◆ **DIRECTIONS FOR THIS TASK**: Could you output every record below exactly, leaving out the pictures?

◆ **STUDY MATERIAL**:
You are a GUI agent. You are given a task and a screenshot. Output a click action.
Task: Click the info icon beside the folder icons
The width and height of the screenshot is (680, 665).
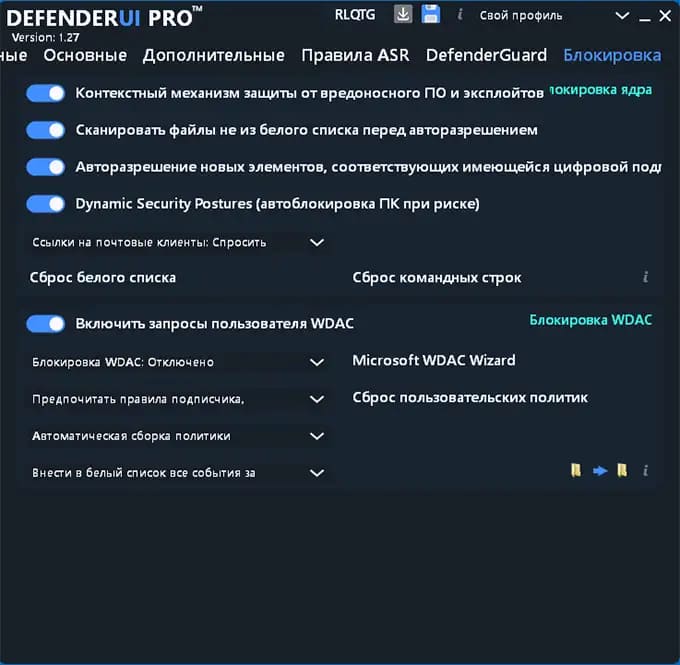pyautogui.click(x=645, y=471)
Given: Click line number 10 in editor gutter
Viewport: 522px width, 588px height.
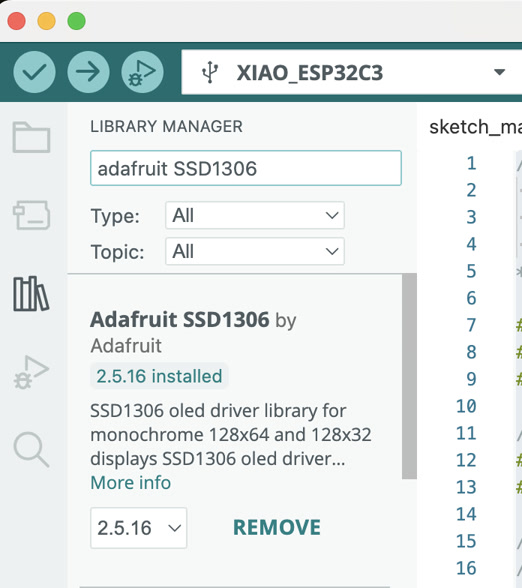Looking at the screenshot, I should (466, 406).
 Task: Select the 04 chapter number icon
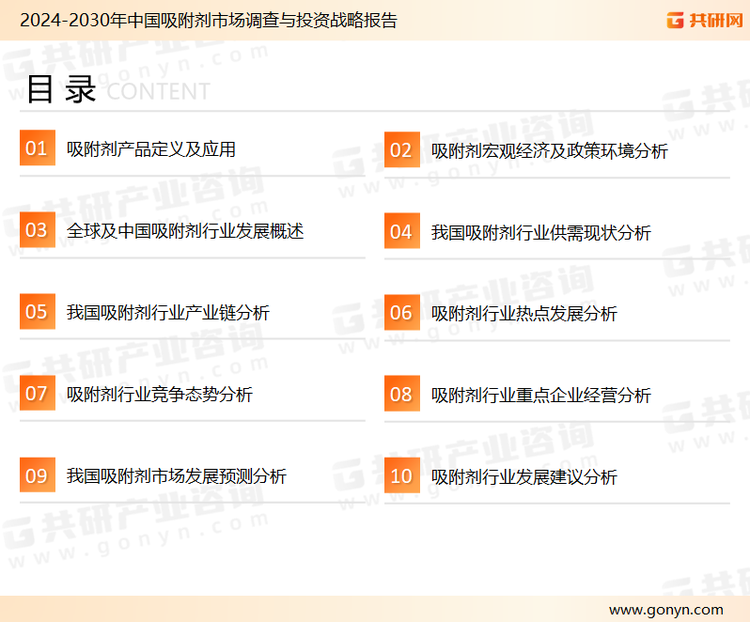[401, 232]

◆ **ANSWER BOX**:
You are a GUI agent. You are given a task and a screenshot. Output a click action.
Task: Click the info icon beside the folder icons
The width and height of the screenshot is (680, 665).
pyautogui.click(x=645, y=471)
Given: Click line number 10 in editor gutter
Viewport: 522px width, 588px height.
Looking at the screenshot, I should (466, 406).
 Task: Select the 04 chapter number icon
[401, 232]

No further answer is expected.